Monique Morelli à la salle des fêtes

Rendons justice à Hélène Hatzfeld. C’est grâce à son livre (1) et sa remarquable analyse des événements lovériens vus au prisme d’une chercheuse spécialiste des mouvements ouvriers et de la démocratie directe que Séverine Liatard a découvert la route de Louviers qu’avaient, avant elle, empruntée Pierre Mendès France et les partisans de l’autonomie communale. L’occasion me fut donc donnée de relire et de remettre au goût du jour le Manifeste de l’Union des Gauches qu’avait rédigé en mars 1965 le Docteur Ernest Martin quelques jours avant le second tour des élections municipales qui le virent prendre la tête d’une liste d’union appelée à battre la liste Montagne. Ce document unique est d’une actualité brûlante. Il produisait avant l’heure une pensée aussi classique que moderne plaçant le citoyen dans l’axe central des préoccupations. Du citoyen comme homme et femme libre mais aussi de la jeunesse, dont l’avenir devait être construit par l’éducation et la formation si essentielles aux yeux de l’ancien président du Conseil et du maire d’alors dont l’aventure prit fin en 1969 après une trahison de ceux (le PCF) qui aurait dû soutenir mordicus la politique conduite.
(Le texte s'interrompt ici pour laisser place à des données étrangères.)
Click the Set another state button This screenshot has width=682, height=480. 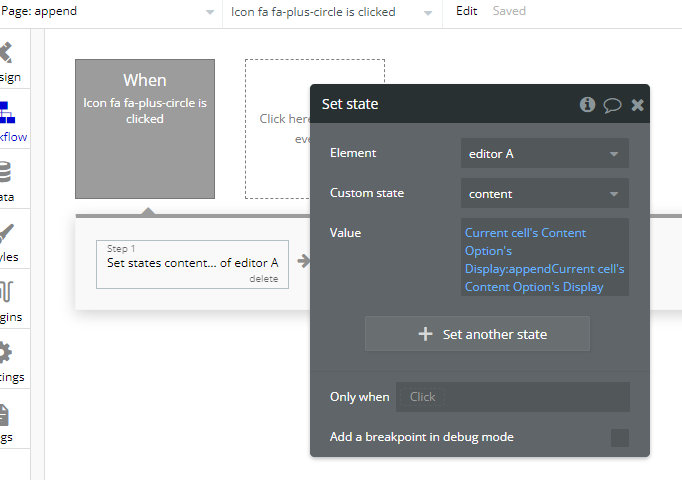(x=477, y=334)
Les trois grandes périodes du programme d’action du Dr Martin et de ses amis doivent être restituées ainsi : 1965-1969, théorisation pratique de l’union des gauches et de ses principes, 1969-1976, combat idéologique contre une droite dure, 1976-1983, mise en pratique de la notion de services publics à accès libre dans toutes les dimensions de l’action locale avec le renfort d’Henri Fromentin, doté d’une volonté au moins aussi puissante que celle de son premier adjoint.
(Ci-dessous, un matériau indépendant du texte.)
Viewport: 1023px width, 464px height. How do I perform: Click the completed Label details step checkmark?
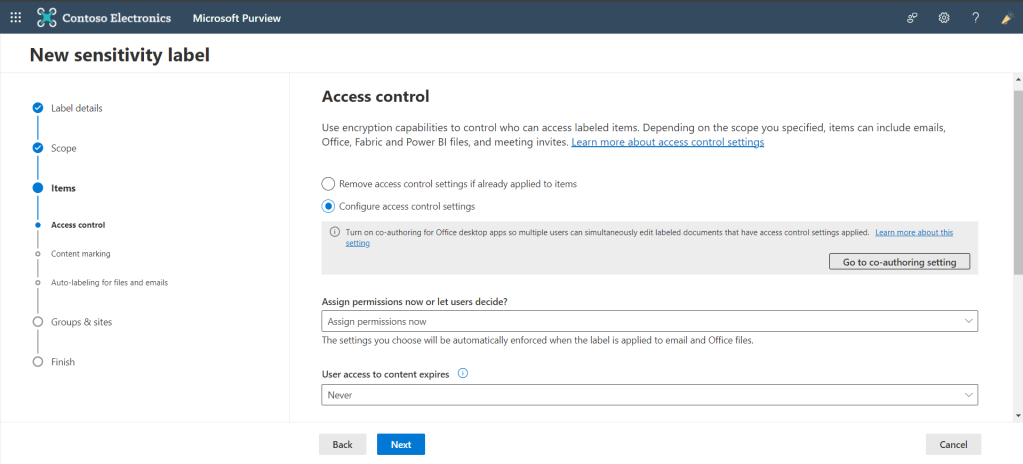pyautogui.click(x=38, y=108)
Ce qui frappe, c’est l’actualité de cette pensée. Alors que des gilets jaunes qui « ne sont rien » comme dirait Emmanuel Macron, exigent une reconnaissance, une dignité et de meilleures conditions de vie, la geste du CAG resurgit pour rappeler que les élus, à tous les niveaux de responsabilité : local, régional, national, ne doivent pas se contenter des rythmes électoraux. Pour être vivante, la démocratie doit constamment s’appuyer sur les associations, les corps « intermédiaires », les élus devenant les réceptacles des revendications individuelles ou collectives. Sans nier, certes, le programme pour lequel ils ont été choisis puisque les élus sont tout de même là où ils sont pour agir au service du bien public et de l’intérêt général à  toujours placer au-dessus des intérêts individuels.
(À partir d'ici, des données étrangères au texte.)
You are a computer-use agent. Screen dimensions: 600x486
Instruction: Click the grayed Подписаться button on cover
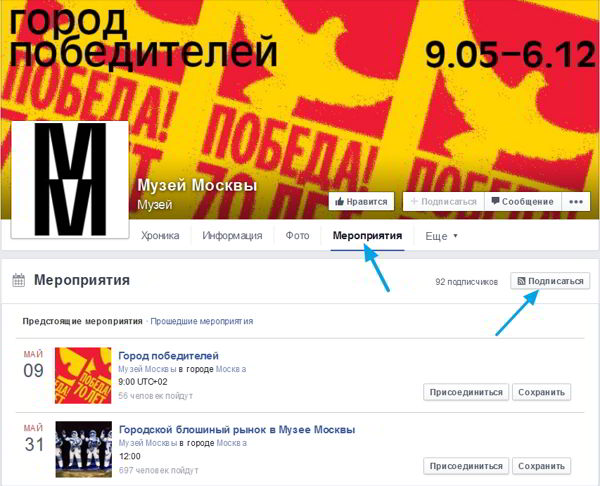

A Louviers, Séverine Liatard m’a entendu puisque j’ai eu l’honneur de rappeler ces souvenirs si vivants, Reynald Harlaut (dessins affiches), Sabine Anquetin (service famille), François Bureau (adjoint), ainsi qu’Isabelle Martin (fille d’Ernest, très engagée auprès de son père et de ses idées) et le couple que forment Simone (animatrice d’ateliers d’expression libre et Jacques Etienne (architecte). Tous et toutes ont participé à la belle aventure lovérienne à une période où la solidarité politique s’appuyait sur des hommes et femmes exceptionnel(le)s qui formaient une équipe solide aux origines multiples. La date de diffusion de « La fabrique de l’histoire » à la mode lovérienne n’est pas encore connue. On sait qu’elle aura lieu au mois de janvier…le 14, le 17…ou à une autre date. Je ne manquerai pas de signaler sur ce blog le rendez-vous que nous propose France Culture, une chaîne du service public dont l’audience ne cesse de croître à l’image de choix éditoriaux courageux.
(1) « La politique à la ville » inventions citoyennes à Louviers (1965-1983) éditions PUR.